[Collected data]
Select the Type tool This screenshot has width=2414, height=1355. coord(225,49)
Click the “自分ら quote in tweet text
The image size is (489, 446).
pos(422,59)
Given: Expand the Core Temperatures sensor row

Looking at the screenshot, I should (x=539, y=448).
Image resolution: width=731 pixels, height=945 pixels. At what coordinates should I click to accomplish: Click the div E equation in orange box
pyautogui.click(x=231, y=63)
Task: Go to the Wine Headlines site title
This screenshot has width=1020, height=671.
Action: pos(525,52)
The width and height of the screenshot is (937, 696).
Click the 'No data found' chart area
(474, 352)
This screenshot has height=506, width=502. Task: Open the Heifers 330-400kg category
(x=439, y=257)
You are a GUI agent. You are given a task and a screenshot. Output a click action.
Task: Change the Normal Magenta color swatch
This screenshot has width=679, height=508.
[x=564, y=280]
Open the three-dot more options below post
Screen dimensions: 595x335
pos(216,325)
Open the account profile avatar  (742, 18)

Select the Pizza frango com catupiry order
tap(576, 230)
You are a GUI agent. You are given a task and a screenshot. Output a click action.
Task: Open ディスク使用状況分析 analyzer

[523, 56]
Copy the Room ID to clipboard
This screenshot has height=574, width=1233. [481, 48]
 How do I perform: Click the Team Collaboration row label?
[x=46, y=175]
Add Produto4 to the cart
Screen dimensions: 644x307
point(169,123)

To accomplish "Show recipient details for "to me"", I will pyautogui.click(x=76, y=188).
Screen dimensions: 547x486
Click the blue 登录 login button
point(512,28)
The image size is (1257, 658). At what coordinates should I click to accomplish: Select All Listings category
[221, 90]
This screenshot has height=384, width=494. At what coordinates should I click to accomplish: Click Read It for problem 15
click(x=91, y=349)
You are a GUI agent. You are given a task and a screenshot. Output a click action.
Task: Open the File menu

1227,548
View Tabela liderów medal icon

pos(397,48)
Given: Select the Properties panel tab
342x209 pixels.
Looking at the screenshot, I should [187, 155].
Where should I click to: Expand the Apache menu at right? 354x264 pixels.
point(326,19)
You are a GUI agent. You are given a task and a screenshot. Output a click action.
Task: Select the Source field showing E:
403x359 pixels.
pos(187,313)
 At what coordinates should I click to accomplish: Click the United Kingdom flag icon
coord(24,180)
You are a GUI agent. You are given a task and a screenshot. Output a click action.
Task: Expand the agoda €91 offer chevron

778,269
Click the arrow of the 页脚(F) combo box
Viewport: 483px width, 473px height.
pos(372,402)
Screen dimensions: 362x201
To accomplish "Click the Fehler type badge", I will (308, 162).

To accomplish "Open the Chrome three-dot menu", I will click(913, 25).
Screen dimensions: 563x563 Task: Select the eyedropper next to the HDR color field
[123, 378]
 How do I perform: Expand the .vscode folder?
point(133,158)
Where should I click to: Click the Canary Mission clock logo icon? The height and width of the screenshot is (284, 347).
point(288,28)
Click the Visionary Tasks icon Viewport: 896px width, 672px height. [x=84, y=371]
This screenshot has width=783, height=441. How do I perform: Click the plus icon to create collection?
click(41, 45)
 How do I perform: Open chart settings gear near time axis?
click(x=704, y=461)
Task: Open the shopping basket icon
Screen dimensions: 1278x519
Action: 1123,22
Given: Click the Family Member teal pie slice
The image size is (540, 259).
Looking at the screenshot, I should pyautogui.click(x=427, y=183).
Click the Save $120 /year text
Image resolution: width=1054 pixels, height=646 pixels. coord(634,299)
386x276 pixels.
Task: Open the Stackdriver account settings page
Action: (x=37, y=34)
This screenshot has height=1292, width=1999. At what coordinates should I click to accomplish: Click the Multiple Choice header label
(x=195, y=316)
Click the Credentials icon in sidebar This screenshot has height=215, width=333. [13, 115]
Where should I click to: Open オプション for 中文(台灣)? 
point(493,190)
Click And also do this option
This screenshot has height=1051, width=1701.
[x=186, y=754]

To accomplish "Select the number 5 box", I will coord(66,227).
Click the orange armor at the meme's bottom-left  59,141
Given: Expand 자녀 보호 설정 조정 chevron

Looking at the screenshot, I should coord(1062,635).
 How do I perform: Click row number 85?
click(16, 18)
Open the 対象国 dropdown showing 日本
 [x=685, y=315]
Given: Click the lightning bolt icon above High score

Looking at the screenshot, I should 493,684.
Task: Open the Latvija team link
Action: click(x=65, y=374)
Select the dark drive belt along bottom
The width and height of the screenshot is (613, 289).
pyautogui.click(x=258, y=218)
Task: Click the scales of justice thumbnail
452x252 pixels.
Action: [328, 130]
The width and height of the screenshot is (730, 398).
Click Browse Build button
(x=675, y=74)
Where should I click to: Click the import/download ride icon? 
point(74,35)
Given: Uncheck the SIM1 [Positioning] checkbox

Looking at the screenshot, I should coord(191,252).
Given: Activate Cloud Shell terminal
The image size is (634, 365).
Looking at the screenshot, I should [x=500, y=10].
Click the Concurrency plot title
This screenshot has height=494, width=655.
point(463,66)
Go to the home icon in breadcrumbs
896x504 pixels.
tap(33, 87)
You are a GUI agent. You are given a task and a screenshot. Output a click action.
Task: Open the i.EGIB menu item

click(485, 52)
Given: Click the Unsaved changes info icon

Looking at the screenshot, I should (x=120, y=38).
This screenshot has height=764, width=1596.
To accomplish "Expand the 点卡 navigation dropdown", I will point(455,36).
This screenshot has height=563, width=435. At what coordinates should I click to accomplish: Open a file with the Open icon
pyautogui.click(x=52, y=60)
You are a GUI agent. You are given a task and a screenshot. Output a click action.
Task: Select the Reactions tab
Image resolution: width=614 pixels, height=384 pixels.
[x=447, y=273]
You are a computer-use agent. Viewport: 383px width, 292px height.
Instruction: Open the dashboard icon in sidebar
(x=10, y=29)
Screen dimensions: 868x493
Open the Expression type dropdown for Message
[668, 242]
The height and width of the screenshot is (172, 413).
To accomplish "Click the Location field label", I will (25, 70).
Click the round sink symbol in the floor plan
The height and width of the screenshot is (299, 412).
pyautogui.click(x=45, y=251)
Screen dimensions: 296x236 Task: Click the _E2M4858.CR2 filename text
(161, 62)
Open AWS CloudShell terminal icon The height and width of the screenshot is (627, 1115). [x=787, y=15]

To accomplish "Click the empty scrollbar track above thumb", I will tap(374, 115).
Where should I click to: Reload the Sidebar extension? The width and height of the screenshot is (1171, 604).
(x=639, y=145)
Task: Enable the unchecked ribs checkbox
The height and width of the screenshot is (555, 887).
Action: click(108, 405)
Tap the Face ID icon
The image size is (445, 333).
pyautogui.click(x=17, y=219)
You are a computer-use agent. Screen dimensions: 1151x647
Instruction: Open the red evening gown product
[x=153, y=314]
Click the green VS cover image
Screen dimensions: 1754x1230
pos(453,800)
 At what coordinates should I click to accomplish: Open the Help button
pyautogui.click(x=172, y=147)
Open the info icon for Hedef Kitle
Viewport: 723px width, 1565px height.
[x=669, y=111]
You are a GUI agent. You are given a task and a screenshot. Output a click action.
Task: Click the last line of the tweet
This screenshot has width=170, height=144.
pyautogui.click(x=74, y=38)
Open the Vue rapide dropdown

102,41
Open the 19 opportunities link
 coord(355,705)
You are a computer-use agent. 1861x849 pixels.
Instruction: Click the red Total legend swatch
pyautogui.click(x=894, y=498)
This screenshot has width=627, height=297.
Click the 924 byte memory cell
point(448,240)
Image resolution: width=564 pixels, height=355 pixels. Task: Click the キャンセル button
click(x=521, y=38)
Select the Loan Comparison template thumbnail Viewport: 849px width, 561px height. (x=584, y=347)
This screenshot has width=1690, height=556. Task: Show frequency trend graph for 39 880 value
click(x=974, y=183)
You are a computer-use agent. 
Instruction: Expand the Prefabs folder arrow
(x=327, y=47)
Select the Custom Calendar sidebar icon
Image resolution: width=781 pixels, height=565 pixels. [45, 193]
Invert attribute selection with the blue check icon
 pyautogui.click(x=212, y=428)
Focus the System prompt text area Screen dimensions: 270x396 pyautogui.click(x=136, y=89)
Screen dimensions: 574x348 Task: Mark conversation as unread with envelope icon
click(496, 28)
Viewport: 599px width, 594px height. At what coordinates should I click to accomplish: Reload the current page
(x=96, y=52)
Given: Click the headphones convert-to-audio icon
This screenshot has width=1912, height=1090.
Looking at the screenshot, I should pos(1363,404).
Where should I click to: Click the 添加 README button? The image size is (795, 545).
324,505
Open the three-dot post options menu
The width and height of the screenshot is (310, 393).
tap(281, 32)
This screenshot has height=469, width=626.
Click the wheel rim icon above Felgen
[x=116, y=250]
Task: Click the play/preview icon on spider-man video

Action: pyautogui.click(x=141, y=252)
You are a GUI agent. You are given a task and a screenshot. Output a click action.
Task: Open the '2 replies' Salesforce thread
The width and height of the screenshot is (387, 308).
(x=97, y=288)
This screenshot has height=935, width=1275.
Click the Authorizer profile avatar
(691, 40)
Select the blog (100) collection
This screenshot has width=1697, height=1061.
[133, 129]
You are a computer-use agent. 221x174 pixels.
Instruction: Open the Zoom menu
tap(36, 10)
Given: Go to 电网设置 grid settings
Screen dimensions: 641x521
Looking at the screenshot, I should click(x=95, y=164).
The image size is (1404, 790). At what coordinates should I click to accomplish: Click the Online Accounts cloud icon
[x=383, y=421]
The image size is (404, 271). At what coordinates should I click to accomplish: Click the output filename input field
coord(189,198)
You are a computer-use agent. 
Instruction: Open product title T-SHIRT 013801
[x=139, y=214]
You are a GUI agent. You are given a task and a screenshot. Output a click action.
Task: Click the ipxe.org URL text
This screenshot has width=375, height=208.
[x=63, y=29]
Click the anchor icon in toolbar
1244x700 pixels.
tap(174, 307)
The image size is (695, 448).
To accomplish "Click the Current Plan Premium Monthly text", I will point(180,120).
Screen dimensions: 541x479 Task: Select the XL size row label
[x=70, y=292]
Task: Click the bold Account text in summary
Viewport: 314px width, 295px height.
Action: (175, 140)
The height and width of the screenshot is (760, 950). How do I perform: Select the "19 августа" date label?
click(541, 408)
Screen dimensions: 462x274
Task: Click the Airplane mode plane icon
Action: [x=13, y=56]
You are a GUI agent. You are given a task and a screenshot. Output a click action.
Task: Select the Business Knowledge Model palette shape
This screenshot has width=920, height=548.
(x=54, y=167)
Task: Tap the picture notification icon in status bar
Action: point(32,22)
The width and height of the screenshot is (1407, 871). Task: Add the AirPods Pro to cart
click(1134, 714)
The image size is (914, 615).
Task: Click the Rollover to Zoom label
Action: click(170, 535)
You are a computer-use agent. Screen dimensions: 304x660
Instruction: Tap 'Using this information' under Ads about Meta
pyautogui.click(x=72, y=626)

REQUIRED WORK: Swap "Reactions" for "Comments" in everything from the line containing "This screenshot has height=563, width=435." down to the line containing "[x=447, y=273]", and write out those lines again with nothing else changed.

ANSWER FOR THIS EXERCISE:
This screenshot has height=563, width=435. At what coordinates should I click to accomplish: Open a file with the Open icon
pyautogui.click(x=52, y=60)
You are a GUI agent. You are given a task and a screenshot. Output a click action.
Task: Select the Comments tab
Image resolution: width=614 pixels, height=384 pixels.
[x=447, y=273]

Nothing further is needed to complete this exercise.